I heard the us. I looked straight at my father, and he looked straight back.
“Will you reclaim it soon?” My father shrugged at this question. “Because if you don’t really need it, if you’d sell it, I’d buy. We’re talking more money now, about four times what I’d loan you.”
“What would you do with it?” my father asked. “Sell it?”
“No,” the man said. “I’d melt it down.”
My father looked at me: “Okay?”
“Okay,” I said.
My father nodded. While he signed something the man took cash from a huge floor safe. He counted it out, twenties bound in units of five hundred dollars. I looked away, didn’t want to know the bottom line on this one. There were limits, for me, I thought.
We checked into the Ritz-Carlton. Looked at each other and smiled. I felt all right, pretty good, great. I felt great.
“What now?” I asked my father.
Years later I read about the Philadelphia cobbler and his twelve-year-old son said to have done such awful things together, robbing at first, breaking and entering. Then much worse, rape and murder. I wondered if it could have kept screwing tighter that way for us, higher stakes, lower thresho
ld of this, but not that. I thought that day in the Ritz, sun setting, that we might wind up with girls, together in the same room with a couple of girls. But as in Seattle I had misread my father.
“Let’s get some champers and fish-eggs up here,” he said.
So we drank Dom Perignon and ate Beluga caviar and watched night fall over Boston Common. Then we took dinner at Joseph’s and listened to Teddy Wilson play piano at Mahogany Hall. Back at the Ritz, lying in clean linen in the quiet room, my father shared with me a scheme he had been a long time hatching.
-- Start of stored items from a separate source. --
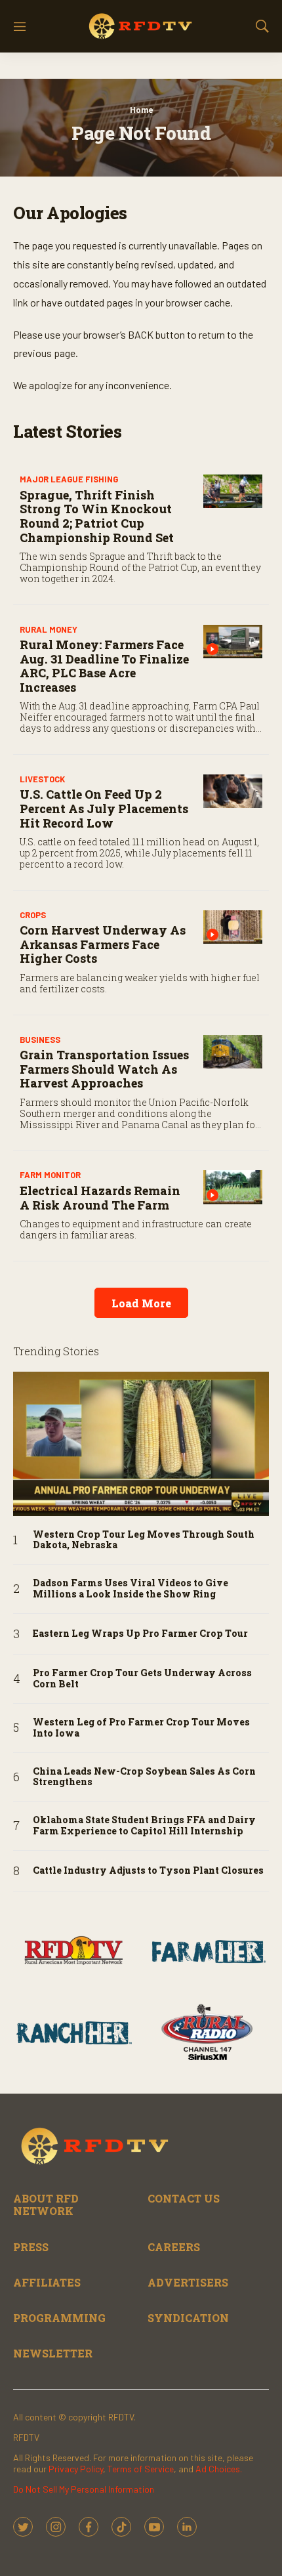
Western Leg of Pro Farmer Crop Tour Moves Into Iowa (141, 1728)
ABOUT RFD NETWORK (46, 2204)
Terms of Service (141, 2468)
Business (40, 1039)
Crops (33, 915)
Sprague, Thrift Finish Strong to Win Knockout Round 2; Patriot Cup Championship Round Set (97, 516)
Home (141, 109)
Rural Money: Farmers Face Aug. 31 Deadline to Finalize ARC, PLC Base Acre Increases (104, 666)
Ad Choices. (218, 2468)
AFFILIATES (47, 2282)
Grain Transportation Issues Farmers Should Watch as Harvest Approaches (104, 1069)
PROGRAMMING (59, 2318)
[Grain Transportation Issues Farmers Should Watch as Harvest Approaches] (232, 1051)
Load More (141, 1303)
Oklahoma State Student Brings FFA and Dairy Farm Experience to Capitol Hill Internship (144, 1826)
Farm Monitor (50, 1175)
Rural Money (48, 629)
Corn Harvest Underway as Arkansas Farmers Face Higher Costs (103, 944)
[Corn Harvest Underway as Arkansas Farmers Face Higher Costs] (232, 927)
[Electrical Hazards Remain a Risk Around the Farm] (232, 1187)
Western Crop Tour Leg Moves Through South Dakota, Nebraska (143, 1540)
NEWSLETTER (52, 2353)
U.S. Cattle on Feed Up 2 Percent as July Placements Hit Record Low (104, 808)
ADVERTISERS (188, 2282)
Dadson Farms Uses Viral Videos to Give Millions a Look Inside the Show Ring (130, 1589)
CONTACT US (184, 2198)
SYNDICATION (188, 2318)
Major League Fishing (69, 479)
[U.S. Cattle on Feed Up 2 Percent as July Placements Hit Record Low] (232, 791)
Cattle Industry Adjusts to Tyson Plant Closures (148, 1870)
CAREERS (174, 2247)
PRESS (31, 2247)
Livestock (42, 779)
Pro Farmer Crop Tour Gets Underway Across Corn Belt (142, 1679)
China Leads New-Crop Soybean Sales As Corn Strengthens (144, 1777)
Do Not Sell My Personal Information (83, 2489)
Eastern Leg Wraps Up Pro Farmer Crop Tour (140, 1633)
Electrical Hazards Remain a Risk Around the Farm (100, 1198)
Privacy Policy (76, 2468)
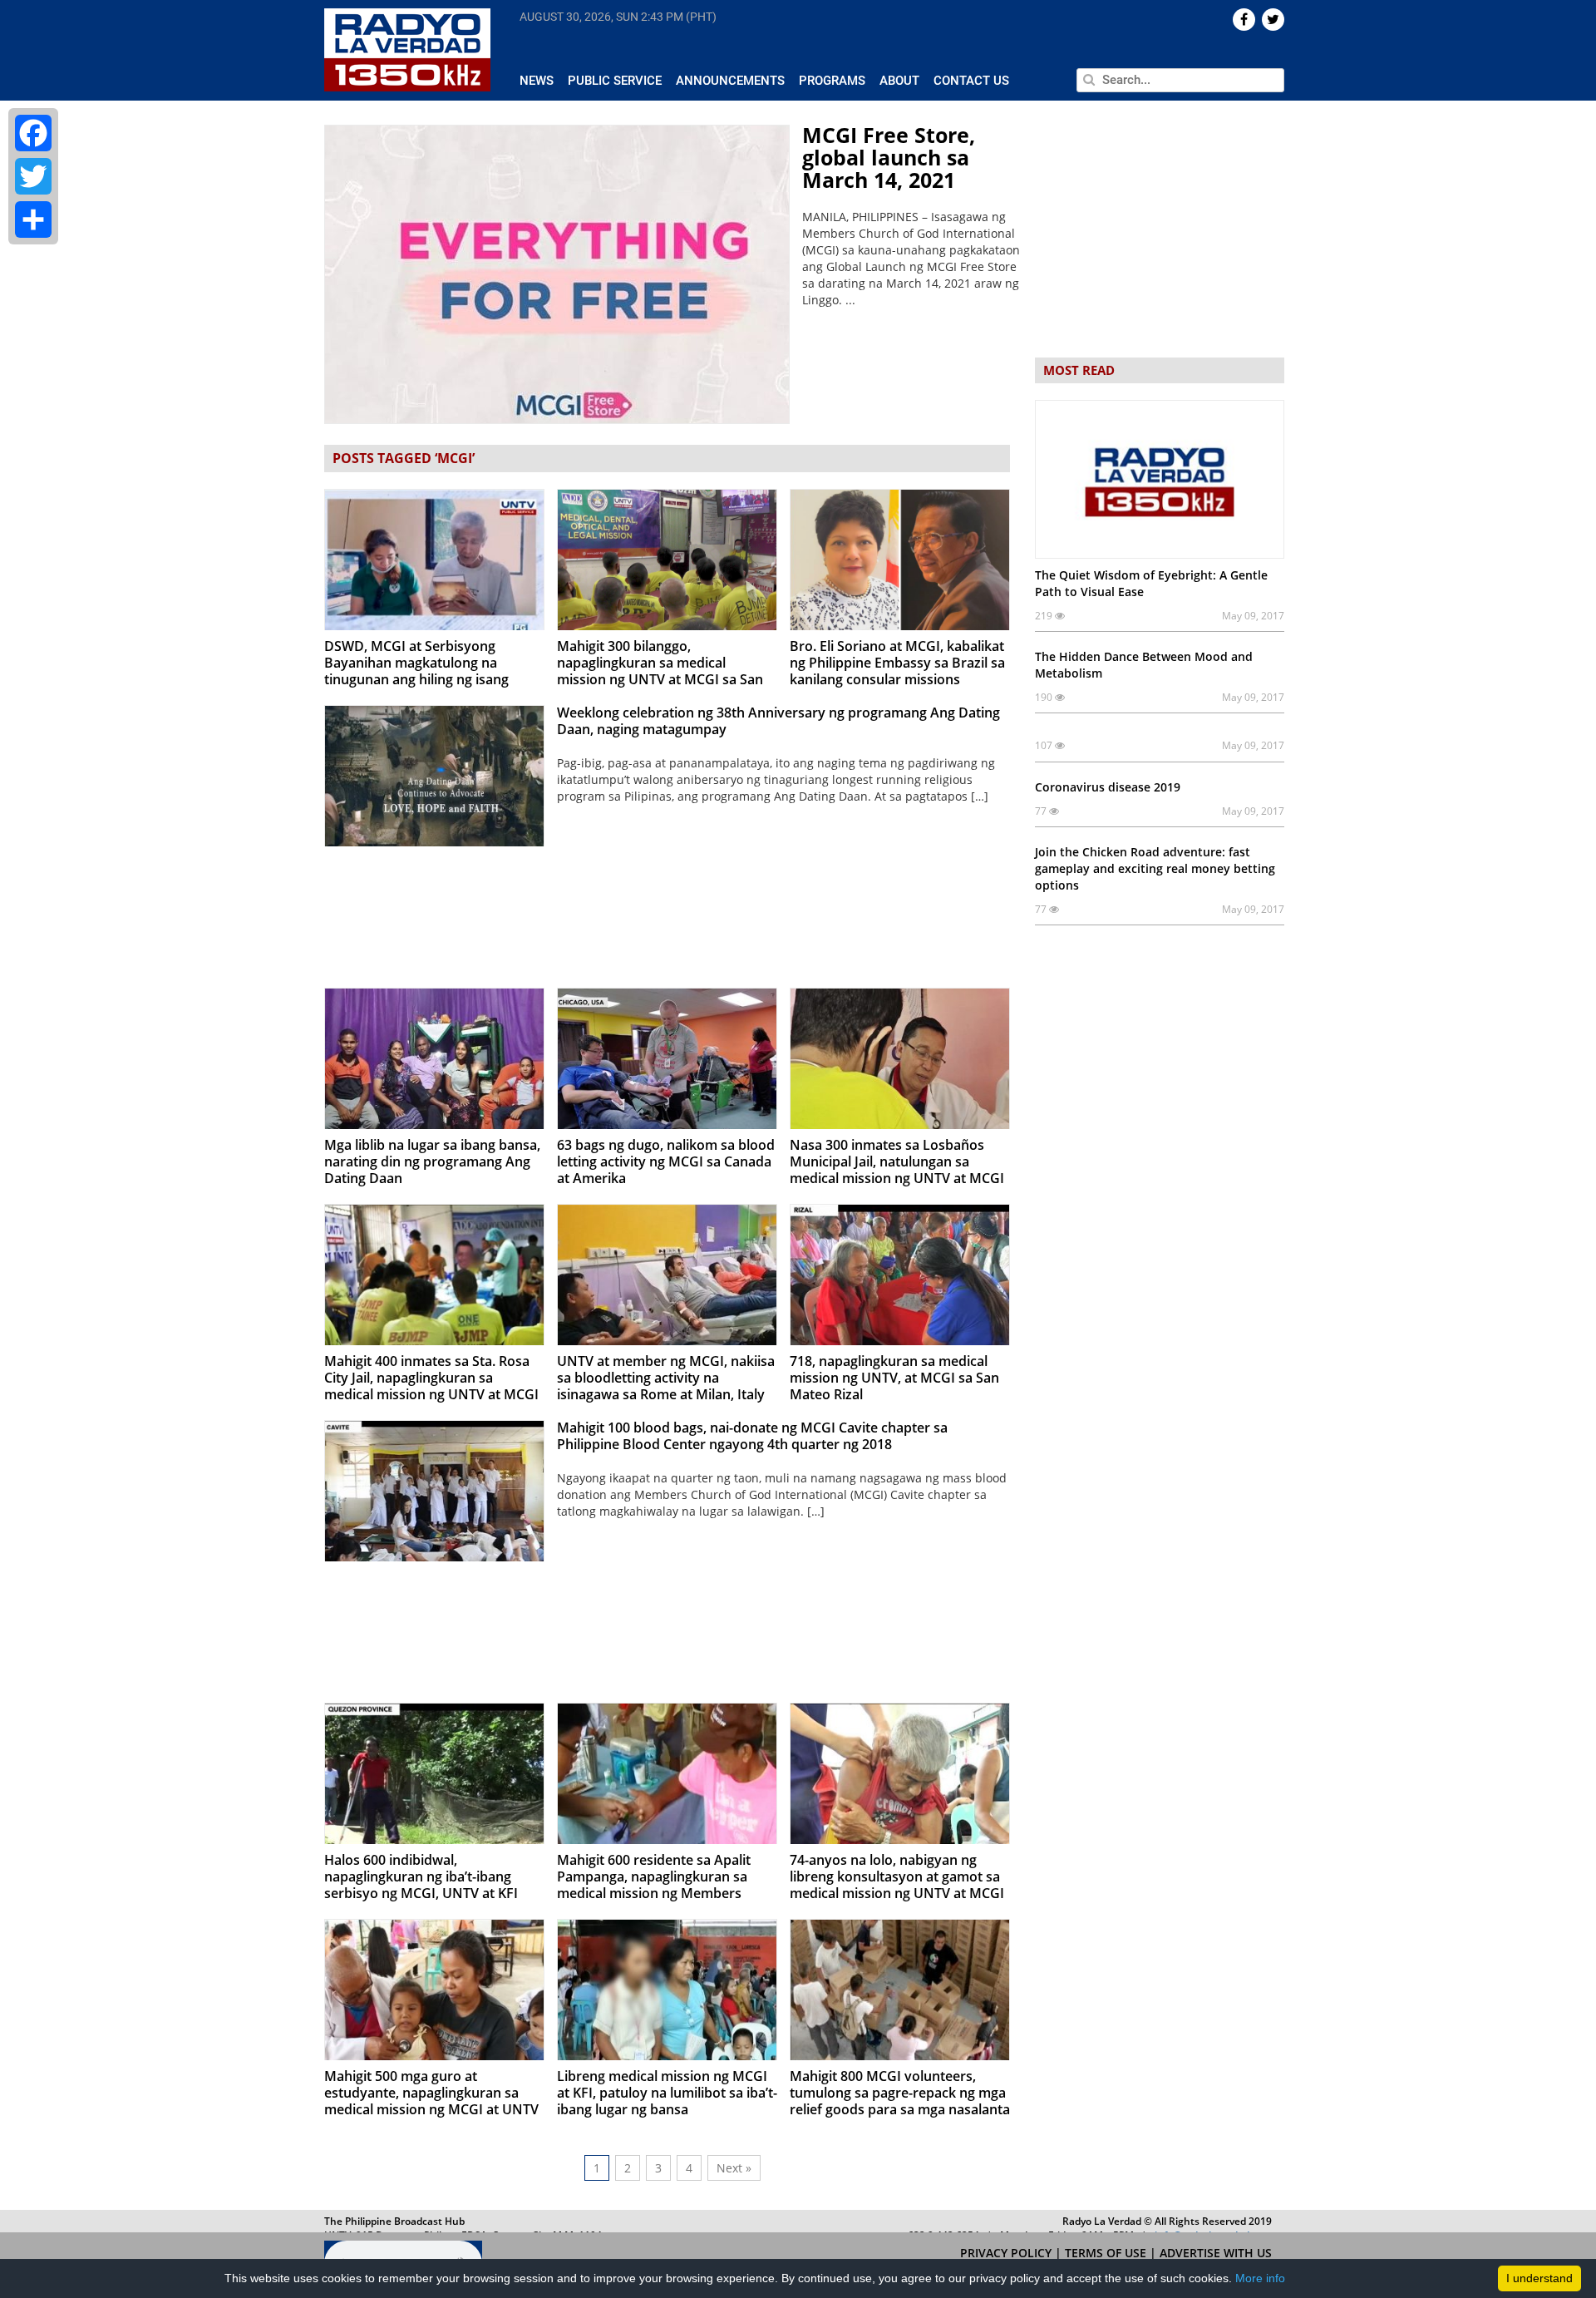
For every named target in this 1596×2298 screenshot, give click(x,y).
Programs (832, 80)
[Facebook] (33, 133)
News (537, 80)
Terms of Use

“Here’s how it works. I think I can make this work, I’m sure I can. Here’s how it goes. Okay, I go to a medium-size town, check into a hotel, not the worst, not the best. I open an account at the local bank, cash a few small checks, give them time to clear. I go to a Cadillac showroom just before closing on Friday, point to the first car I see and say I’ll buy it, no road test or questions, no haggling.”
My father spoke deliberately, doing both voices in the dark. When he spoke as an ingratiating salesman he flattened his accent, and didn’t stammer:
“How would you care to pay, sir? Will you be financing your purchase? Do you want to trade in your present automobile?”
“This is a cash purchase. (The salesman beams.) I’m paying by check. (The salesman frowns a little.) On a local bank, of course. (The salesman beams again.)”
“Fine, sir. We’ll have the car registered and cleaned. It’ll be ready Monday afternoon.”
“At this I bristle. I bristle well, don’t you think?”
“You are probably the sovereign bristler of our epoch,” I told my father.